It's still too confusing. Too much terminology, too many settings. 3 pages and over half a dozen screenshots to explain how to make a bucket private. Too complicated.
Google Drive folder permissions are easier. Phrases like "Anyone with the link can view" are understandable. Phrases like "Block public and cross-account access to buckets that have public policies" are not.
Hide the fine-grained control in an "Advanced" panel, for those who really need it.
All of AWS' access control is too confusing. Unless you spend a lot of time managing AWS it's hard to remember how to configure IAM and ACLs. I have to read the docs almost every time I change something just to be sure I don't screw it up. At my last job our team actively avoided touching IAM as much as possible because we all hated it.
You can tell how old a service is by its name. Most of the old ones have cutesy in-joke names. Most of the new ones are named exactly for what they do. They realized having 400 cutesy joke names was exhausting.
I have the opposite sentiment from a more infrastructure rather than application services perspective. Earlier names like S3, EC2, SQS are more descriptive. Aurora, Redshift, Pinpoint, Fargate, Macie, etc. give me no idea what they actually... do. Given that the earlier services are much more foundational technologies than value-adds and higher-level ones doesn’t that make sense? Somewhere around Lambda or a little prior is when I think the names started being more influenced by “product people” than traditional engineers. I think the names probably have more to do with the intended audience than anything else at this point.
While it might be an 'industry wide acronym' and it might make sense for people with experience [1] it is not immediately apparent to certain people who would like to try AWS or who aren't doing these things for a living.
Things should be labeled easily for the lowest common denominator. If you want to use an acronym it should appear after the full name of the item.
Not this: IAM
But this: Identity and Access Management (IAM). And the full description should appear everywhere. Not just in one place (like in a legal contract or the beginning of Jeff Barrs blog post) but everywhere.
Why not? Why not do everything to make it easier. It's not like we are talking a printed piece where space matters. People reading on mobile? So what still spell it out. There are always new users who don't know the jargon.
And if you want to have an express page then take the verbose page and make an express page from it for people who don't want it spelled out.
[1] Just like people with experience know what a MAC address is vs. a Mac Computer
This is great feedback, and I appreciate your taking the time to write it up.

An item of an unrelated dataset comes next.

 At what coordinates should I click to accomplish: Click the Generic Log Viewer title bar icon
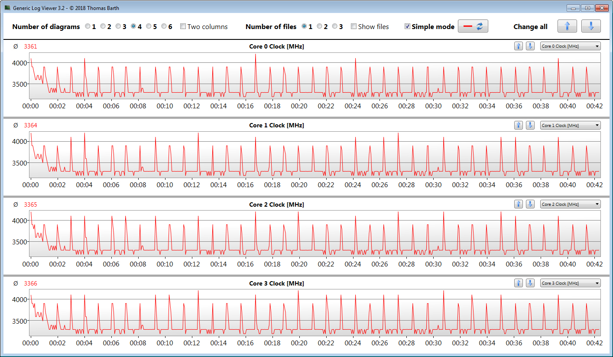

I definitely try to do this in my blog posts, but I do assume that my readers have been following along for some time, and that they have internalized some of names.

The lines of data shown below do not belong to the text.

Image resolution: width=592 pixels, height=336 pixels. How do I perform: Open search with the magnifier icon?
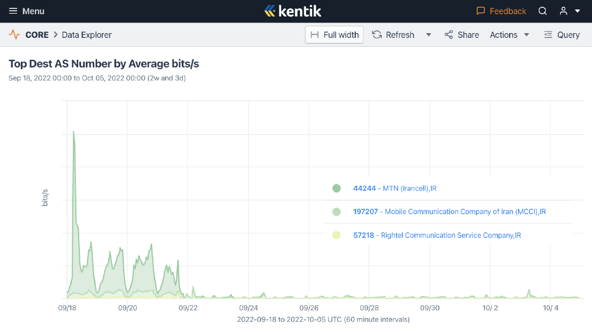(542, 11)
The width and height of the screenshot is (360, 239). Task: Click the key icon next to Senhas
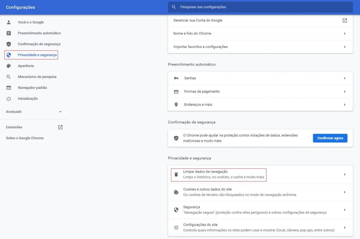tap(176, 78)
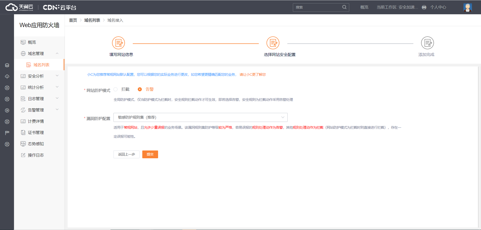
Task: Click the 添加完成 step icon
Action: coord(427,43)
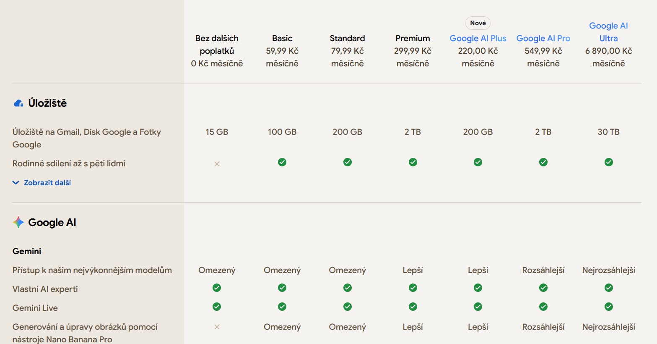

As you noticed, I like to use the full ("formal") name at the start of each post, and then switch to the informal name after that. In fact, I have a shortcode system that makes this fairly easy. The first reference spells out the entire name and is linked; the others use a short name and are not linked.

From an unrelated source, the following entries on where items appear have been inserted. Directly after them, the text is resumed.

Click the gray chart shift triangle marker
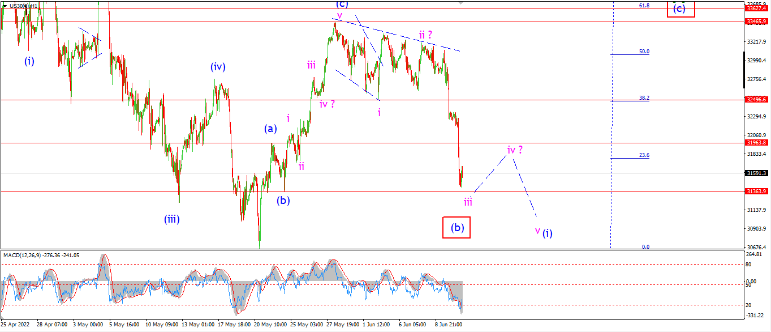 point(461,2)
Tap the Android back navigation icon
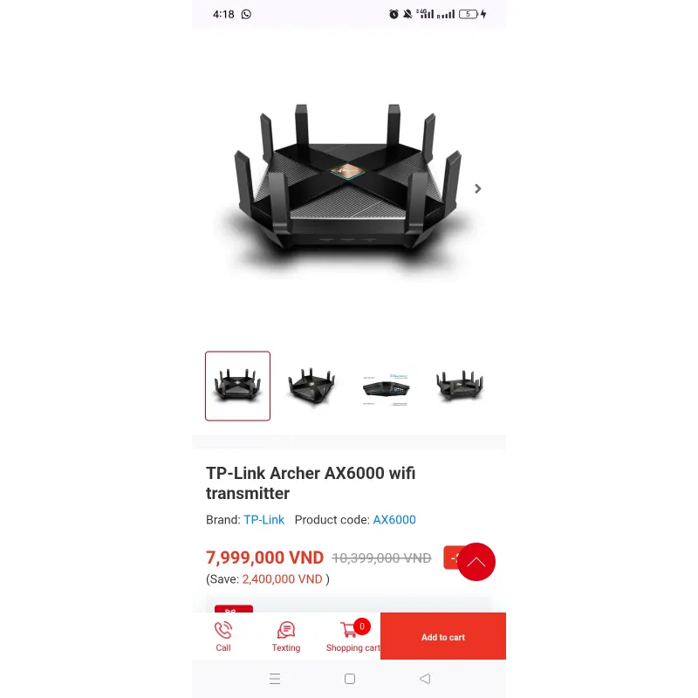The image size is (698, 698). pos(425,679)
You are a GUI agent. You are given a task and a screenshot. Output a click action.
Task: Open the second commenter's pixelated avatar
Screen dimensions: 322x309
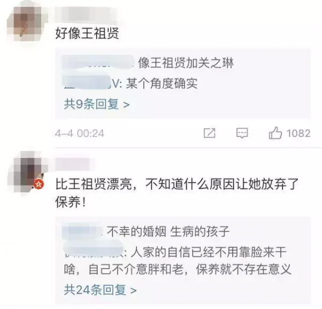click(x=26, y=172)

Many posts, especially when posted to HN or linked from some other blog, are read by people who're not regulars. Besides, people scan, not always read end to end.
Should EBS no longer be called Elastic Block Store because people new to Linux don't know the difference b/w block and object storage? Where does it stop? Should programming languages no longer use terms like lambda functions and generics that take some technical reading to understand? New users can read one of the countless AWS books on Safari or one of the countless guides online if they need a technical brushup beforehand.
AWS is a technical product, it's not Wordpress or Mailchimp. Just like Cadence makes EDA products and MATLAB makes maths software, AWS makes datacenter computing available on the cloud. It's not aimed at users who have a few minutes of experience with some Lubuntu desktops at home.
Everything about AWS is too confusing. Exporting data from dynamodb, if it's more than 100 records, requires a bunch of setting up data pipeline, etc. An equivalent dump given something like mongodb would be one command.
Heck, even when I worked there and routinely had to modify IAM policies, it was a routine source of stress and concern. Especially the unexpected limits that would suddenly strike you from no-where. It was as if they really wanted you to be overly permissive instead of tightly restrictive.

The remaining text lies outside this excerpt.